Find the vertex and focus of the parabola.
(x^2)-(24y) = 0
X^2 - 24Y = 0.
24Y = X^2,
Y = X^2 / 24,
Y = 1/24 (X^2).
Vertex Form: Y = a(x - h)^2 + k.
h = 0, k = 0. a = 1/24.
V(h , k) = V(0 , 0).
The distance from vertex to focus point = 1/4a.
F(0 , Yf),
Yf - k = 1/4a,
Yf - 0 = 1/4a,
Yf = 1/4a.
4a = 4 * 1/24 = 4/24 = 1/6.
Yf = 1/4A = 6/1 = 6.
F(h , Yf) = F(0 , 6).
Nice one
To find the vertex and focus of the parabola given by the equation (x^2) - 24y = 0, let's start by rearranging the equation in vertex form.
The vertex form of a parabola is given by (x - h)^2 = 4a(y - k), where (h, k) represents the coordinates of the vertex, and "a" is a constant.
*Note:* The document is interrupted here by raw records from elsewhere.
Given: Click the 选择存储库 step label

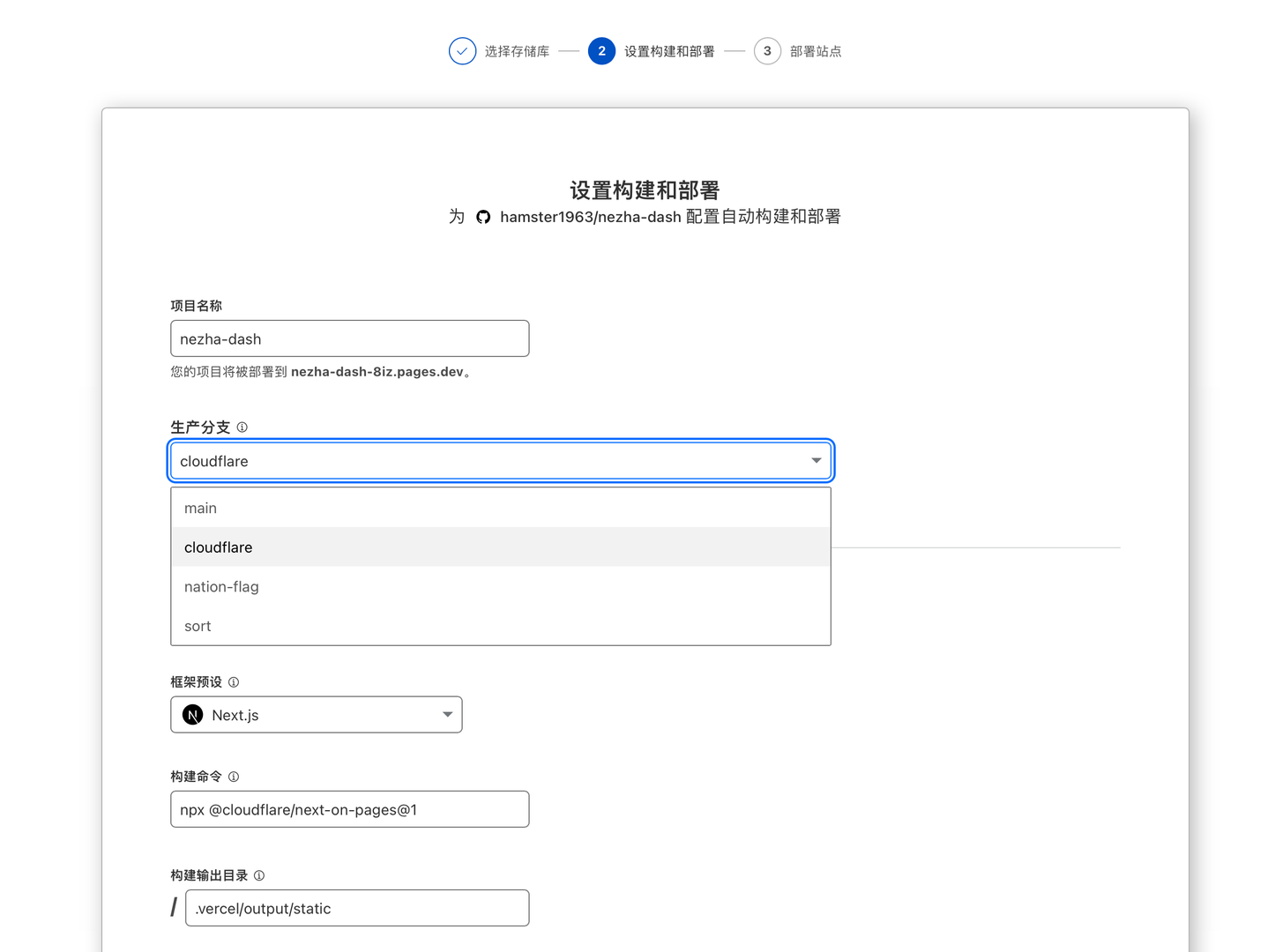Looking at the screenshot, I should (517, 52).
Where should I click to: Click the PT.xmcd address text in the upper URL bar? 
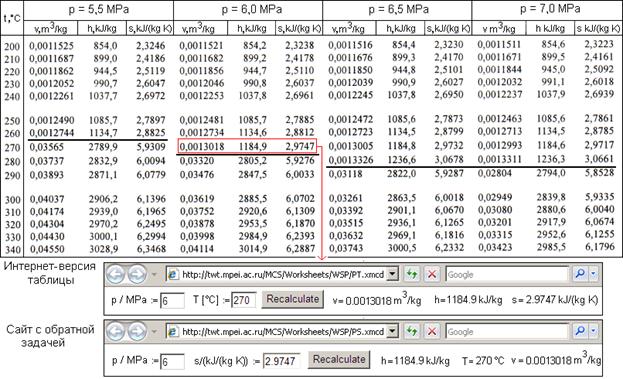pyautogui.click(x=283, y=274)
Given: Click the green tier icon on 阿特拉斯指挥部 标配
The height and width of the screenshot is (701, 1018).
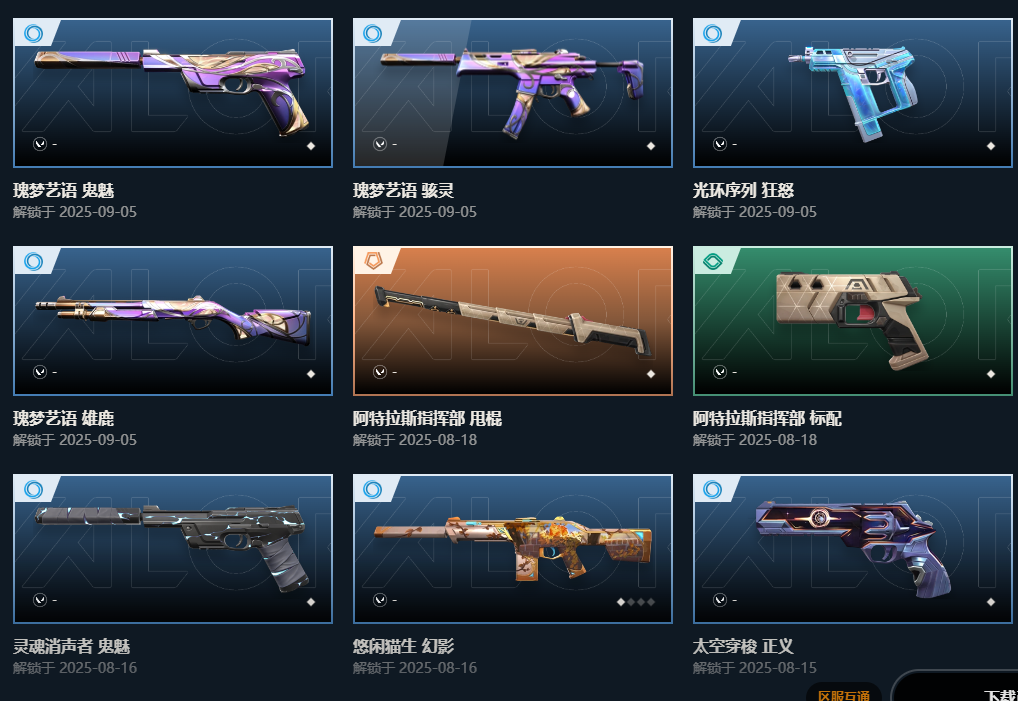Looking at the screenshot, I should click(713, 261).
Let's manipulate the given equation to this form:
(x^2) = 24y
Divide both sides of the equation by 24 to isolate y:
(x^2) / 24 = y
Now, rewrite the equation by switching the x and y variables:
(y - 0) = (x^2) / 24
Comparing this form with the vertex form, we can see that the vertex is at (h, k) = (0, 0), since it matches the form (x - h)^2 = 4a(y - k).
To find the focus of the parabola, we can use the equation c = a / (4 * h), where "c" is the distance from the vertex to the focus.
Given that a = 1 (the coefficient in front of y) and h = 0 (the x-coordinate of the vertex), we can calculate the value of c:
c = 1 / (4 * 0)
c = 1 / 0 (undefined)
Since "c" is undefined, it means that the parabola does not have a specific focus.
Therefore, the vertex of the parabola is (0, 0), and it does not have a focus.
To find the vertex and focus of a parabola, we need to put the equation in the standard form, which is of the form:
(x - h)^2 = 4p(y - k)
where (h, k) is the vertex, and p is the distance between the vertex and the focus.
Let's rearrange the given equation:
x^2 - 24y = 0
To rewrite it in the standard form, we need to complete the square.
The first step is to move the "x^2" term to the other side of the equation:
x^2 = 24y
Now, let's complete the square by adding a constant to both sides of the equation that will make the left side a perfect square trinomial:
x^2 = 24y + c
To determine the value of c, we need to take half of the coefficient of y (which is 24) and square it. Half of 24 is 12, and 12 squared is 144. So, we add 144 to both sides of the equation:
x^2 = 24y + 144
To make the left side a perfect square, we rewrite it as (x - 0)^2. Since the coefficient of y is 24, we can rewrite the right side divided by 24:
(x - 0)^2 = 24/24 * (y + 144/24)
Simplifying further, we have:
(x - 0)^2 = y + 6
Comparing this with the standard form, we find that:
h = 0 (x-coordinate of the vertex),
k = -6 (y-coordinate of the vertex),
and p = 1/4 (distance from the vertex to the focus).
Therefore, based on the standard form:
Vertex: (h, k) = (0, -6)
Focus: (h, k + p) = (0, -6 + 1/4) = (0, -6.25)
So, the vertex of the parabola is (0, -6), and the focus is located at (0, -6.25).